Classify MNIST digits using elmNNRcpp

I found an interesting Python implementation / Code on the web and I thought I give it a try to reproduce the results. I downloaded the MNIST data from my Github repository and I used the following parameter setting in combination with the HOG features of the OpenImageR package,



# using system('wget..') on a linux OS 
#-------------------------------------

system("wget https://raw.githubusercontent.com/mlampros/DataSets/master/mnist.zip")             

mnist <- read.table(unz("mnist.zip", "mnist.csv"), nrows = 70000, header = T, 
                    
                    quote = "\"", sep = ",")

x = mnist[, -ncol(mnist)]

y = mnist[, ncol(mnist)] + 1


# use the hog-features as input data
#-----------------------------------

hog = OpenImageR::HOG_apply(x, cells = 6, orientations = 9, rows = 28, columns = 28, threads = 6)
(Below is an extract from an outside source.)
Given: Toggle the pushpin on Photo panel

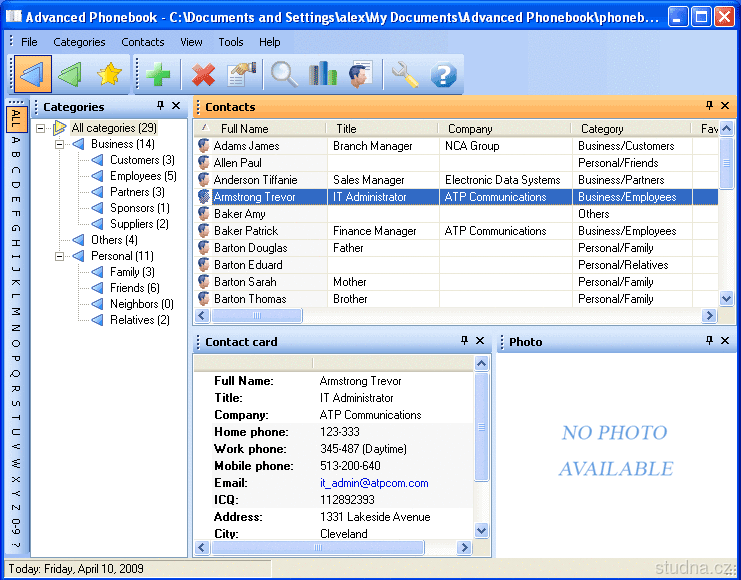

y_expand = elmNNRcpp::onehot_encode(y - 1)


# 4-fold cross-validation
#------------------------

folds = KernelKnn:::class_folds(folds = 4, as.factor(y))
str(folds)

START = Sys.time()


fit = lapply(1:length(folds), function(x) {
  
  cat('\n'); cat('fold', x, 'starts ....', '\n')
  
  tmp_fit = elmNNRcpp::elm_train(as.matrix(hog[unlist(folds[-x]), ]), y_expand[unlist(folds[-x]), ], 
  
                                 nhid = 2500, actfun = 'relu', init_weights = 'uniform_negative',
                                 
                                 bias = TRUE, verbose = TRUE)
  
  cat('******************************************', '\n')
  
  tmp_fit
})

END = Sys.time()

END - START

# Time difference of 5.698552 mins


str(fit)


# predictions for 4-fold cross validation
#----------------------------------------

test_acc = unlist(lapply(1:length(fit), function(x) {
  
  pr_te = elmNNRcpp::elm_predict(fit[[x]], newdata = as.matrix(hog[folds[[x]], ]))
  
  pr_max_col = max.col(pr_te, ties.method = "random")
  
  y_true = max.col(y_expand[folds[[x]], ])
  
  mean(pr_max_col == y_true)
}))
  
  

test_acc

# [1] 0.9825143 0.9848571 0.9824571 0.9822857


cat('Accuracy ( Mnist data ) :', round(mean(test_acc) * 100, 2), '\n')

# Accuracy ( Mnist data ) : 98.3


The accuracy of the Extreme Learning Machine algorithm is very close to the one of the KernelKnn using HOG features, however it is more than 5 times faster in my operating system in case of a 4-fold cross-validation.